Referring to discrimination against Muslim women due to their Muslim dress (hijab) Sunga said, “Muslim women of African descent face further discrimination when it comes to access to the labour market,” he said.
“Many Muslim students of African descent describe their experiences in school as traumatic as they experience not only anti-Black racism but also anti-Muslim racism,” he also added. The UN’s expert group visited Germany last month to monitor the human rights situation of people of African descent in Germany, whose population estimated at 800,000.
He also explained that institutional racism and racist stereotyping by the criminal justice system has led to a failure to effectively investigate and prosecute perpetrators of racist violence, racial profiling and hate crimes against people of African descent.

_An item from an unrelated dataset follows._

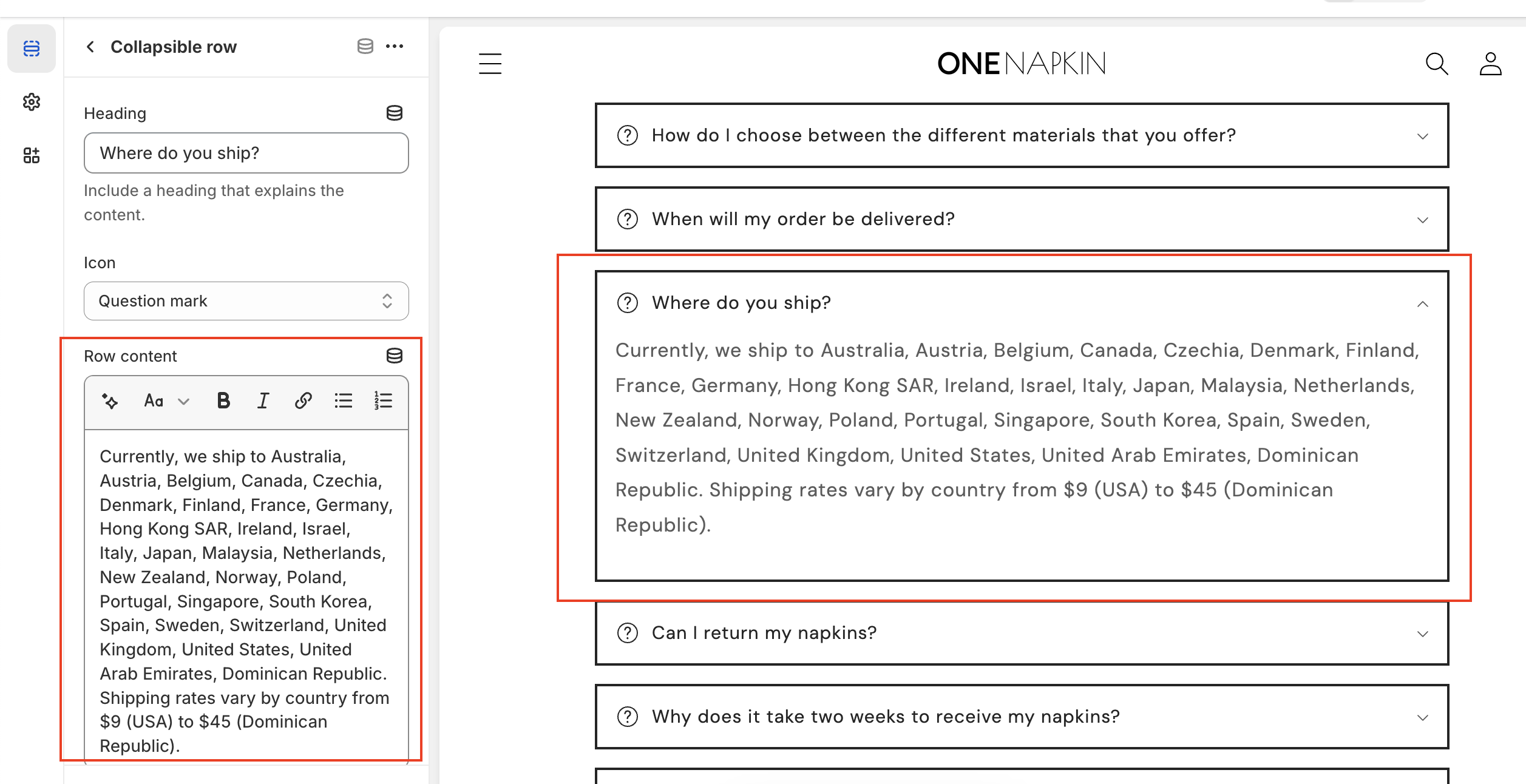Open the app embeds icon in sidebar
The height and width of the screenshot is (784, 1526).
32,155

“The repeated denial that racial profiling does not exist in Germany by police authorities and the lack of an independent complaint mechanism at federal and state level fosters impunity,” said Sunga. The panel visited Berlin, Dessau, Dresden, Frankfurt, Wiesbaden, Düsseldorf, Cologne and Hamburg from February 20 to 27, to gain first-hand knowledge on discriminatory practices affecting people of African descent in Germany.
“There is a serious lack of ethnicity-based disaggregated data, and an incomplete understanding of history, which obscure the magnitude of structural and institutional racism people of African descent face,” Sunga said.
During the eight-day mission, the human rights experts engaged with representatives of the German Federal and State authorities, representatives of national and provincial human rights institutions and civil society. The delegation welcomed ongoing efforts by the administration to address racial discrimination faced by people of African descent.
The Working group will present a report containing its findings and recommendations to the UN Human Rights Council in September 2017.